Globally, women now constitute 48% of the HIV positive population. 76% of these HIV positive women live in Sub-Saharan Africa, where women account for 59% of adults living with HIV. The rising rates of HIV infection in women and young girls is directly related to their inferior social, economic, and legal status in this region of the world. Women’s autonomy relating to sexual decisions is rarely respected. Men tend to dominate women’s sexuality in Africa’s dramatic context of poverty.
While women are account for half of the HIV burden, many responses to the epidemic have failed to address the social, economic, and cultural factors that put women at an increased risk for HIV infection. The ABC program, which emphasizes Abstinence, Be faithful, and Condom use, has been adopted by many African governments but is simply not feasible for women. They are not given the choice to abstain from sex, but are often raped or coerced into having sex as a means of survival. While they may remain faithful to their husbands, they are powerless to ensure that their husbands remain faithful to them. In addition, women are not given sufficient control over sexual situations to ensure that their partners, particularly their husbands, always wear a condom. Such programs fail to address the social factors limiting women and girl’s sexual autonomy and placing them at an increased risk for HIV.

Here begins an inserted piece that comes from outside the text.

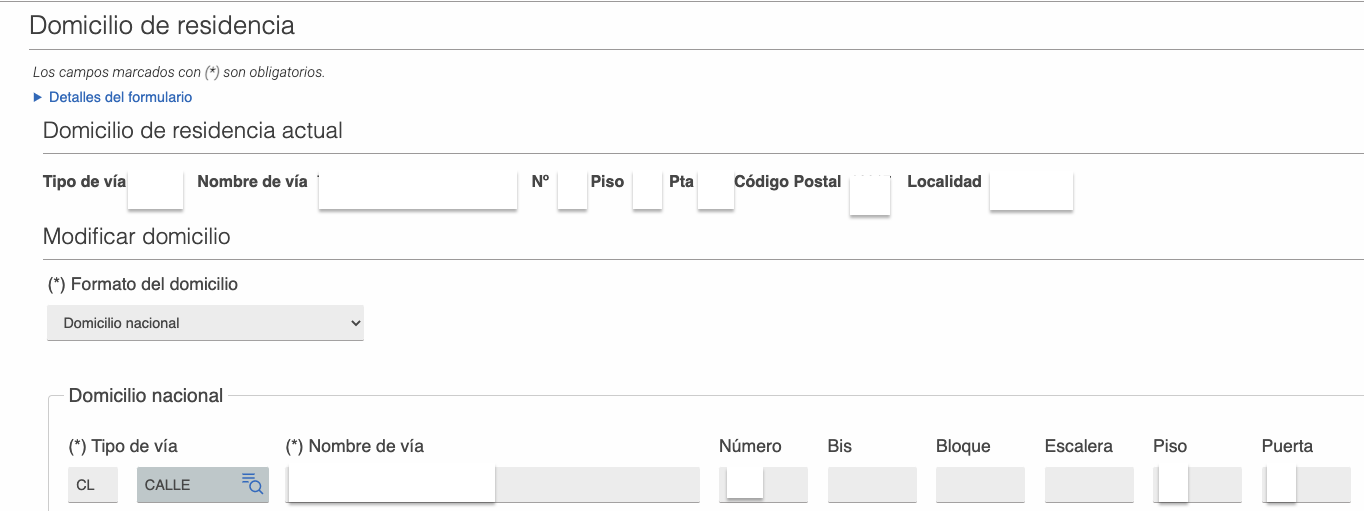Click the Localidad value box

(x=1031, y=190)
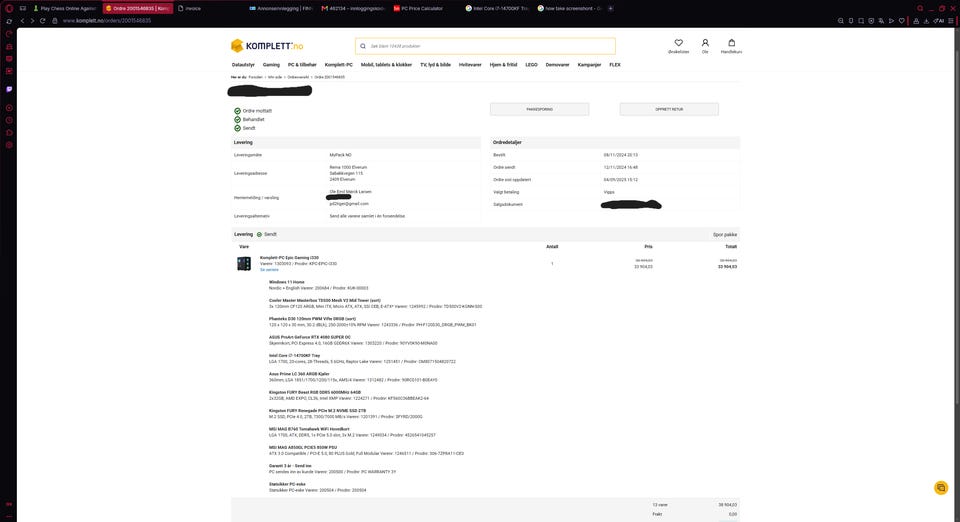The width and height of the screenshot is (960, 522).
Task: Open the Gaming category menu
Action: pyautogui.click(x=271, y=65)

Violence against women, whether in the context of rape or sexual abuse, is a significant factor in the propagation of HIV in women. Women who have been subjected to violence are three times as likely to be infected with HIV as women who have not. Girls in Africa are also pressured into marrying at a young age. Most of these girls are married to older men who are more likely to have had exposure to sexually transmitted diseases and are less likely to use a condom.
Education efforts need to be extended to women and heavy investments should be made in methods that would allow women to control HIV prevention. Female condoms are very effective in blocking the passage of microorganisms, including HIV. However, these condoms cost on average $0.70, making them ten times more expensive than male condoms. In addition, they are not widely available and most women don’t even know about their existence. Microbicides are a very promising new method of HIV prevention that are able to block or disable the virus as soon as it enters the body and before it spreads. Even the first generation microbicides are expected to reduce HIV transmission by 40 to 60%. A 60% effective microbicide is projected to prevent 2.5 million new HIV infections over a period of three years.
Antiretroviral treatment is now available to 1.3 million people, representing a significant increase in just a few years. Still, ARVs are only available to 17% of the people in Sub-Saharan Africa who need them. Data has not shown that there are significant gender discrepancies in access to treatment, but women do encounter more difficulties in adhering to the regimens. Because women are confronted with more intense stigma and marginalization than men when infected with HIV, many chose not to return to clinics for their test results. They are also afraid that their serostatus will be disclosed without their consent, which in many cases leads to women being kicked out of their homes and losing all economic support. One study in Zambia revealed that 66% of women did not disclose their status to their partner for fear of blame, violence, and abandonment. 76% did not adhere to their treatment regimen because they were trying to hide their pills.
To design more effective AIDS programs, it is essential that more women, especially those living with HIV, be included in international AIDS conferences and meetings where programs are designed. An effective program needs to focus on education, economic empowerment, improved access to health services, and better prevention options for married women. Laws need to be developed to protect women’s rights and allow them to have a reliable legal recourse when those rights are violated. Pressure needs to be brought against social and cultural norms that legitimize child marriage and domestic violence. Programs need to be implemented that recognize the specific challenges faced by HIV positive women and improve their access to reproductive health services. Access to testing and treatment should be facilitated and promises of confidentiality respected. Thankfully, there are feasible steps that can be taken to empower women and address the issues that make them vulnerable to HIV infection.